Youngblood Business Intelligence Survey

Last year’s survey was primarily concerned with the relevance of the classical Business Intelligence value proposition in the face of a rapidly-changing data environment – big data, real-time analytics and the incursion of statistical methods into what has traditionally been a data-aggregation business.

Through the survey we found that the classical value proposition was still highly relevant – data warehouses still need to provide one source of the truth and strong visualisations must make insight visible. We also found though that increasingly in South Africa these classical approaches are starting to meld with the analytical, statistical and big data environment. This trend was seen as highly relevant, although actual uptake and spend had yet to reflect it.

 This year our starting point is still that the whole world of data is changing. We’d like to determine which of the new aspects of change are having an impact in our market.

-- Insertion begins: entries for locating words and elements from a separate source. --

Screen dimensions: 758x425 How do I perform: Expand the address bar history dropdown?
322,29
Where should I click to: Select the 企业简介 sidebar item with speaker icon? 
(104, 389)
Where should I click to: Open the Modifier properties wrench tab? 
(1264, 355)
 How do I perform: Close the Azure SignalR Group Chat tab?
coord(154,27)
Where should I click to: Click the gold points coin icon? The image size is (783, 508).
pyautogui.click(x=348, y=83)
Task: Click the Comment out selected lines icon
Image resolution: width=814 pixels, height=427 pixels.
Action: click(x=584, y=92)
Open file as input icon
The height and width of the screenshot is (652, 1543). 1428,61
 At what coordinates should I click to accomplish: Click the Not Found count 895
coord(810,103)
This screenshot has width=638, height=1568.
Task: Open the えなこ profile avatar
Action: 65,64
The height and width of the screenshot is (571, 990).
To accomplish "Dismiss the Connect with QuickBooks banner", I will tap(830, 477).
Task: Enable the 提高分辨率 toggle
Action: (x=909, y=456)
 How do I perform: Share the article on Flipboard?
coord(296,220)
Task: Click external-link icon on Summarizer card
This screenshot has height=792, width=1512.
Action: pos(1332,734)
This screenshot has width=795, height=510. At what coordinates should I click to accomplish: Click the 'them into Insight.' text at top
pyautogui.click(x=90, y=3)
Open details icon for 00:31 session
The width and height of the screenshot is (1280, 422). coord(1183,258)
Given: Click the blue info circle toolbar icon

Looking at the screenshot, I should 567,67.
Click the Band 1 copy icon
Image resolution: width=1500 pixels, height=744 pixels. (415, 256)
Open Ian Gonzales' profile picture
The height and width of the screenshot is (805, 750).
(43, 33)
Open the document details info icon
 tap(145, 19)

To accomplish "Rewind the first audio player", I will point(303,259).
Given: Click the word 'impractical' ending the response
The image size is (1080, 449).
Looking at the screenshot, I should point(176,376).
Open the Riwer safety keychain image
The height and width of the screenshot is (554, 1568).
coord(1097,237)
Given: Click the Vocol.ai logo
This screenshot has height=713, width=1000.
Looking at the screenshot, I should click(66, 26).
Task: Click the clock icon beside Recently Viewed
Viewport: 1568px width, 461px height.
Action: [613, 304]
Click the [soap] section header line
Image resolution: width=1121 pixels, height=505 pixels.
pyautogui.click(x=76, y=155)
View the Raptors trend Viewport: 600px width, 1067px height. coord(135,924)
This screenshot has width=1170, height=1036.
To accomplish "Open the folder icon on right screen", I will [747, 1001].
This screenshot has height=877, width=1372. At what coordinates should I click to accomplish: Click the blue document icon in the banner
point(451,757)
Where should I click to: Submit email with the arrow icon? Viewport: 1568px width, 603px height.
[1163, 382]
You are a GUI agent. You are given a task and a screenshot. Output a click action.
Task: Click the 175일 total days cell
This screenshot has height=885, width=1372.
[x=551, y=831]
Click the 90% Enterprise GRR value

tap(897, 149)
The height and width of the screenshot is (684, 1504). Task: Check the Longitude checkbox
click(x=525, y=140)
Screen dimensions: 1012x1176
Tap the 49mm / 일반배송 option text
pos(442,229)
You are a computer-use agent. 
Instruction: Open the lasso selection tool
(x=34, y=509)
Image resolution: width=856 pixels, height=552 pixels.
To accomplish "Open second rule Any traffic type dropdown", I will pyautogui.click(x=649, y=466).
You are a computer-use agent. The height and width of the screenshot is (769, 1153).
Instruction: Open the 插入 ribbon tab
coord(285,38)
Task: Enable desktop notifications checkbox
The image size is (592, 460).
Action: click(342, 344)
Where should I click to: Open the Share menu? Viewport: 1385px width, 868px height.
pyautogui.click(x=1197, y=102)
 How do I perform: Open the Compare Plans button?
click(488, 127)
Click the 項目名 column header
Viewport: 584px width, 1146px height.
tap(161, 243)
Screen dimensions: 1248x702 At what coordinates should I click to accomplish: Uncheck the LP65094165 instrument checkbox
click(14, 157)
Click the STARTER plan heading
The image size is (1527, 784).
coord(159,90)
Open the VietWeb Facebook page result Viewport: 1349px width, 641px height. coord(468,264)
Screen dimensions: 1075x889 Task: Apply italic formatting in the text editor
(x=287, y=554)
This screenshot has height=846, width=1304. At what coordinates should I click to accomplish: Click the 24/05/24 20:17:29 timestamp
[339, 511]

1.      OT and IT convergence

Operational Technology (OT) can be defined as the monitoring and control of processes by means of instrumentation and physical devices. This has always been the domain of process engineers. Examples are mine and mineral processing, production line automation, fire and hazard management and many others. Information technology is technically defined as applying to all forms of computerised data, but is generally applied to transactional systems, ie anything that could fall into the ERP category. These systems have seldom integrated or even exchanged data, but a major wave of convergence is underway, which is accelerating with the meteoric rise of the Internet of Things (IOT). Good examples of this can be found in logistics, insurance and health care. Integrating OT brings new challenges to the BI practitioner. OT architectures and are highly proprietary and can be inaccessible to enterprise’s BI practitioners. Transaction rates can be very high, which can overwhelm infrastructures. And security in the OT environment is often rudimentary.


2.      Data enrichment

Data enrichment has been generally thought about as a form of data cleansing, used for requirements such as address correction or content interpretation. Typically this would need a normalisation process to get formats standardised, followed by extraction algorithms. However, new ways are developing of thinking about data, by enriching transactional data with that from other sources. The first widely-used example was the use of third-party maps as a basis for data visualisation. Another example is image collection and recognition combined with GPS for asset location. Enrichment technology has the potential to transform many business processes, but the collection and storage of the data can be problematic in the BI environment. For example, where evidence of inspection is required, an image must be provided. Where a learning algorithm has provided strategic insight, the way it arrived at that insight needs to be testable. BI is currently not well geared for these requirements.


3.      Data partnerships

We recently became aware of the data partnership between Facebook and Whatsapp. Two separate (although mutually owned) organisations exchange data with the purpose of enhancing the customer experience. The world is filled with specialist pockets of data ownership, pertaining to every aspect of human life. The exchange of data, either purchased or for mutual data enrichment, is becoming increasingly exploited by market leaders. However this thinking hasn’t yet started amongst many companies, and there is a real risk to them that a key differentiator and market advantage may be seized by a competitor. Just how this will affect Business Intelligence, regarding collection, storage and display of other parties’ data, is unknown. For example, the integrity and accessibility of third party data will be governed by strict agreements, for which compliance must be shown.


4.      The technical impact of these developments

Business Intelligence has usually reacted to changing environments, rather than being an agent for change in its own right. Perhaps it is a good moment for BI architects and practitioners to take a peek into the future, and to start pre-empting the technical challenges that will arise over this watershed period, in data collection, storage, visualisation, security and integration.